I subscribed to the 4E online tools. I don't have those tools anymore. But I don't care, because I don't play 4E anymore so I don't need access to it. I subscribe to EN World and pay a certain amount to Morrus for him keeping the message boards active. At some point he might shut the message boards down and I won't have access to them anymore. But I have paid my money and gotten my use. I subscribe to Office 365 and keep my tools up-to-date, regardless of how many times I change out my desktop computer (rather than trying to install software that I bought 10 years ago in hopes that it'll work all right). At some point Microsoft might stop publishing Office 365, at which point I won't have it to use. But I've already gotten my years out of it that I needed.

To me, "owning" things is oftentimes overrated.
 



g00se99994

Explorer
Probably not. But there are a lot of us who also just don't care.

I don't care that I "subscribe" to many things and not "own" them. Why? Usually because by the thing I subscribe to stops being available... the thing isn't worth keeping anymore anyway.

I subscribed to the 4E online tools. I don't have those tools anymore. But I don't care, because I don't play 4E anymore so I don't need access to it. I subscribe to EN World and pay a certain amount to Morrus for him keeping the message boards active. At some point he might shut the message boards down and I won't have access to them anymore. But I have paid my money and gotten my use. I subscribe to Office 365 and keep my tools up-to-date, regardless of how many times I change out my desktop computer (rather than trying to install software that I bought 10 years ago in hopes that it'll work all right). At some point Microsoft might stop publishing Office 365, at which point I won't have it to use. But I've already gotten my years out of it that I needed.

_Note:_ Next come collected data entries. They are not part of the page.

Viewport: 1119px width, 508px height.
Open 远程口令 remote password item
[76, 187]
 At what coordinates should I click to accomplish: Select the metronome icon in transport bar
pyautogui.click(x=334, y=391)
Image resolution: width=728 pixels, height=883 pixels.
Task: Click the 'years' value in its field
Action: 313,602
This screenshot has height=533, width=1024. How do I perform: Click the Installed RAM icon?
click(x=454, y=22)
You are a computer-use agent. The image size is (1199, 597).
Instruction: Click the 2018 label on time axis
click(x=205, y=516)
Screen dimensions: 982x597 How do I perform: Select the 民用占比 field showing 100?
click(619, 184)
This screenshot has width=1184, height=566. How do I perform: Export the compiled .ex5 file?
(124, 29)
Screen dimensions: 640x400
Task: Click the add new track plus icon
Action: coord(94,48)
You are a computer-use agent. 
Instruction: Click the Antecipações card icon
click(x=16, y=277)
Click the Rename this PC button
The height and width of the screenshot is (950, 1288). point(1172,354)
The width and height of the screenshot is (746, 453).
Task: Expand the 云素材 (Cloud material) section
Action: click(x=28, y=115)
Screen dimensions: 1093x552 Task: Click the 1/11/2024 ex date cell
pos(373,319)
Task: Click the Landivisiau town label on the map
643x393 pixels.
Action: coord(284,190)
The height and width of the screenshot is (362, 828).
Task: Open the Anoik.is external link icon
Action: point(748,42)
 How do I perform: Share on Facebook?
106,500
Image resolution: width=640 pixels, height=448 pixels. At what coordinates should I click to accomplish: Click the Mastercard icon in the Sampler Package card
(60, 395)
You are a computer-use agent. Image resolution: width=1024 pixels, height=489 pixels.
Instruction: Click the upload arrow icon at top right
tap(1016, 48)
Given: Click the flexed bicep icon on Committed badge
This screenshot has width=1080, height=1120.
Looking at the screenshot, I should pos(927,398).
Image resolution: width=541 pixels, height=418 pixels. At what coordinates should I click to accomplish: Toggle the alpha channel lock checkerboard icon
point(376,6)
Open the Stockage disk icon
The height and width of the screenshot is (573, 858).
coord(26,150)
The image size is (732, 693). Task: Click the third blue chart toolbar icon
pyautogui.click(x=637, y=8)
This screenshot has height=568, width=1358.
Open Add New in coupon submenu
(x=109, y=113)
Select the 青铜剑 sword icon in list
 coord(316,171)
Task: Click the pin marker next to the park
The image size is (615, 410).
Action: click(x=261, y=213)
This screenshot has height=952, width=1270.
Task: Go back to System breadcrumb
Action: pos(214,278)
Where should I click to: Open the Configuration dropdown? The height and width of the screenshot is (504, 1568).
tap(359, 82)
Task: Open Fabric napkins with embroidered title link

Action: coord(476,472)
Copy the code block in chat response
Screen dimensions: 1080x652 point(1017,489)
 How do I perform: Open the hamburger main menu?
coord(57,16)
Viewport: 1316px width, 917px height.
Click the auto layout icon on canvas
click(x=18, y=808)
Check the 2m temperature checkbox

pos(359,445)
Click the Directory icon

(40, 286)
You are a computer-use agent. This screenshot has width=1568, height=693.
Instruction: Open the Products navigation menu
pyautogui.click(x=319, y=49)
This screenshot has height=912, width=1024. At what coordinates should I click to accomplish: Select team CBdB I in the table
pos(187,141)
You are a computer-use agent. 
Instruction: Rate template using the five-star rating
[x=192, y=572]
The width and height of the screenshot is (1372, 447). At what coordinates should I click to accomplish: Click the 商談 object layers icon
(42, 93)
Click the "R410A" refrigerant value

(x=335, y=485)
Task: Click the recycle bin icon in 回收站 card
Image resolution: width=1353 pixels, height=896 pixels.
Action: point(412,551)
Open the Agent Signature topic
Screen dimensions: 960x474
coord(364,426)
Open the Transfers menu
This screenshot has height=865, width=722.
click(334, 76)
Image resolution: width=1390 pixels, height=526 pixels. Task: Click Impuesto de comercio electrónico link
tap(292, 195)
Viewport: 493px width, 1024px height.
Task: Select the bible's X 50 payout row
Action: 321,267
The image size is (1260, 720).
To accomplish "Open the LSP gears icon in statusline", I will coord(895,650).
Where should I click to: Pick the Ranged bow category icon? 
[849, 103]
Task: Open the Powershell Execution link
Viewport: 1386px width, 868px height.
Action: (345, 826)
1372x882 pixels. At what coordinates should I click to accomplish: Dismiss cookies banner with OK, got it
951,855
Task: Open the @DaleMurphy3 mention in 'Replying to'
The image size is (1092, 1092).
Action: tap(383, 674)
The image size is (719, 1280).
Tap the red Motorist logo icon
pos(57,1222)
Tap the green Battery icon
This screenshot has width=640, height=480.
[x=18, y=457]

To me, "owning" things is oftentimes overrated.
Me too. Respect people that want to own books, enjoy reading them and displaying them. As I've gotten older my eyesight sucks so digital is a better product for me. I generally like errata changes too and like to play as much as possible RAW so having updated digital content is appealing to me. Kind of like what Archives of Nethas has been able to do with PF2E.
 


Whizbang Dustyboots

Gnometown Hero
No, but you see WotC and D&D are different because.....
I think the big difference is that WotC is the only equivalent to a AAA studio in the tabletop space. No one else could successfully pull this crap and thus, won't.

If people get really irritated -- and OP is not the only one voicing these concerns online -- Kobold Press, ENWorld Publishing and others have 5E off-ramps to switch to relatively easily, or one could just use material from the SRD, which is out there and free forever.

And that's to say nothing of the many, many other RPGs out there published by smaller outfits or individuals, all of whom have a much easier time distributing nowadays than ever in the industry's history.

If/when WotC alienates a bunch of their customers by imitating the worst excesses of the videogame industry, some of the gamers will leave the industry entirely, but others will find many other places to go.

It's hard to imagine this spreading throughout the industry.